• Task brief:
Each record below should be written out again exactly as given.

──────── Records provided

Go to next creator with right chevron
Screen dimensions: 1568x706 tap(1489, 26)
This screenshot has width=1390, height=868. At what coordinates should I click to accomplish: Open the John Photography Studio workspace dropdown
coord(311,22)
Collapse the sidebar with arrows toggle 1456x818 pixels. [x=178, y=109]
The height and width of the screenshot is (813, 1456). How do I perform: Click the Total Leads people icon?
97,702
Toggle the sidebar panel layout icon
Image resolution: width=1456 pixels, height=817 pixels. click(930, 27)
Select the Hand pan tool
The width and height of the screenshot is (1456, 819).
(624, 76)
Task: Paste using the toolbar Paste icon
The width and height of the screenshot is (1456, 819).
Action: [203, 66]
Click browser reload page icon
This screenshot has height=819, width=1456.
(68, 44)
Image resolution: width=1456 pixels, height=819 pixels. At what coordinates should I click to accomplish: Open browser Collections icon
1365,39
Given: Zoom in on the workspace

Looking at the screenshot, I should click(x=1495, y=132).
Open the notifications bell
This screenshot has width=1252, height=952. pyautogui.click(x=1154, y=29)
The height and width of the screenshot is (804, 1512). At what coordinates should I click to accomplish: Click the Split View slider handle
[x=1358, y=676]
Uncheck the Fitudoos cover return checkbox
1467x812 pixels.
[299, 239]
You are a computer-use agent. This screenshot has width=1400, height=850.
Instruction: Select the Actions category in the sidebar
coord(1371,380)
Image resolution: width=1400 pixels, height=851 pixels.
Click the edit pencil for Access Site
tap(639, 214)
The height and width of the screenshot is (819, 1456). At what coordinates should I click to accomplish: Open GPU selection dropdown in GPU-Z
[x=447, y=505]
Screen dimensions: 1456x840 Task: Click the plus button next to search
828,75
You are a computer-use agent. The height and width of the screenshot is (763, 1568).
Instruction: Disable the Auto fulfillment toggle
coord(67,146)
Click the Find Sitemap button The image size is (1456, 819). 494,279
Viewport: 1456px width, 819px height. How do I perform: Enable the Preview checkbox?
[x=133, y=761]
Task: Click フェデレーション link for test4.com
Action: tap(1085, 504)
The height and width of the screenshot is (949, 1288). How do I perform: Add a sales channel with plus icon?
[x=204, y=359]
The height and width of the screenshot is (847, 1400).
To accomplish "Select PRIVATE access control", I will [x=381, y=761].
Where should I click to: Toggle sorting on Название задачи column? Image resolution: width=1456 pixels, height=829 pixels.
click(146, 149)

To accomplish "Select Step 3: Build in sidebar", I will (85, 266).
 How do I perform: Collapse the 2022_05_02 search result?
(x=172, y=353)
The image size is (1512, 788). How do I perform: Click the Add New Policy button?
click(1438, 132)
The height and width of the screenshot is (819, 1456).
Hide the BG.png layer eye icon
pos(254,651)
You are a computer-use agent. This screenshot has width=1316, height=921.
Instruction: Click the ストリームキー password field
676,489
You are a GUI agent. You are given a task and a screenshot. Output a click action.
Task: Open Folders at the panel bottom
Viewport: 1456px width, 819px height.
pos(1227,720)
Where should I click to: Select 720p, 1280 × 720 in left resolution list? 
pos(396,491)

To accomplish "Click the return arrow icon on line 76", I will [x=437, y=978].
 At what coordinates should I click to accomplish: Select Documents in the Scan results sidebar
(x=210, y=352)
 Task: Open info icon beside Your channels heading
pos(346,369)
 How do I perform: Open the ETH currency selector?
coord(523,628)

────────────────

• Task solution:
Go to next creator with right chevron
Screen dimensions: 1568x706 tap(1489, 26)
This screenshot has width=1390, height=868. At what coordinates should I click to accomplish: Open the John Photography Studio workspace dropdown
coord(311,22)
Collapse the sidebar with arrows toggle 1456x818 pixels. [x=178, y=109]
The height and width of the screenshot is (813, 1456). How do I perform: Click the Total Leads people icon?
97,702
Toggle the sidebar panel layout icon
Image resolution: width=1456 pixels, height=817 pixels. click(930, 27)
Select the Hand pan tool
The width and height of the screenshot is (1456, 819).
(624, 76)
Task: Paste using the toolbar Paste icon
The width and height of the screenshot is (1456, 819).
Action: [203, 66]
Click browser reload page icon
This screenshot has height=819, width=1456.
(68, 44)
Image resolution: width=1456 pixels, height=819 pixels. At what coordinates should I click to accomplish: Open browser Collections icon
1365,39
Given: Zoom in on the workspace

Looking at the screenshot, I should click(x=1495, y=132).
Open the notifications bell
This screenshot has width=1252, height=952. pyautogui.click(x=1154, y=29)
The height and width of the screenshot is (804, 1512). At what coordinates should I click to accomplish: Click the Split View slider handle
[x=1358, y=676]
Uncheck the Fitudoos cover return checkbox
1467x812 pixels.
[299, 239]
You are a computer-use agent. This screenshot has width=1400, height=850.
Instruction: Select the Actions category in the sidebar
coord(1371,380)
Image resolution: width=1400 pixels, height=851 pixels.
Click the edit pencil for Access Site
tap(639, 214)
The height and width of the screenshot is (819, 1456). At what coordinates should I click to accomplish: Open GPU selection dropdown in GPU-Z
[x=447, y=505]
Screen dimensions: 1456x840 Task: Click the plus button next to search
828,75
You are a computer-use agent. The height and width of the screenshot is (763, 1568).
Instruction: Disable the Auto fulfillment toggle
coord(67,146)
Click the Find Sitemap button The image size is (1456, 819). 494,279
Viewport: 1456px width, 819px height. How do I perform: Enable the Preview checkbox?
[x=133, y=761]
Task: Click フェデレーション link for test4.com
Action: tap(1085, 504)
The height and width of the screenshot is (949, 1288). How do I perform: Add a sales channel with plus icon?
[x=204, y=359]
The height and width of the screenshot is (847, 1400).
To accomplish "Select PRIVATE access control", I will [x=381, y=761].
Where should I click to: Toggle sorting on Название задачи column? Image resolution: width=1456 pixels, height=829 pixels.
click(146, 149)

To accomplish "Select Step 3: Build in sidebar", I will (85, 266).
 How do I perform: Collapse the 2022_05_02 search result?
(x=172, y=353)
The image size is (1512, 788). How do I perform: Click the Add New Policy button?
click(1438, 132)
The height and width of the screenshot is (819, 1456).
Hide the BG.png layer eye icon
pos(254,651)
You are a computer-use agent. This screenshot has width=1316, height=921.
Instruction: Click the ストリームキー password field
676,489
You are a GUI agent. You are given a task and a screenshot. Output a click action.
Task: Open Folders at the panel bottom
Viewport: 1456px width, 819px height.
pos(1227,720)
Where should I click to: Select 720p, 1280 × 720 in left resolution list? 
pos(396,491)

To accomplish "Click the return arrow icon on line 76", I will [x=437, y=978].
 At what coordinates should I click to accomplish: Select Documents in the Scan results sidebar
(x=210, y=352)
 Task: Open info icon beside Your channels heading
pos(346,369)
 How do I perform: Open the ETH currency selector?
coord(523,628)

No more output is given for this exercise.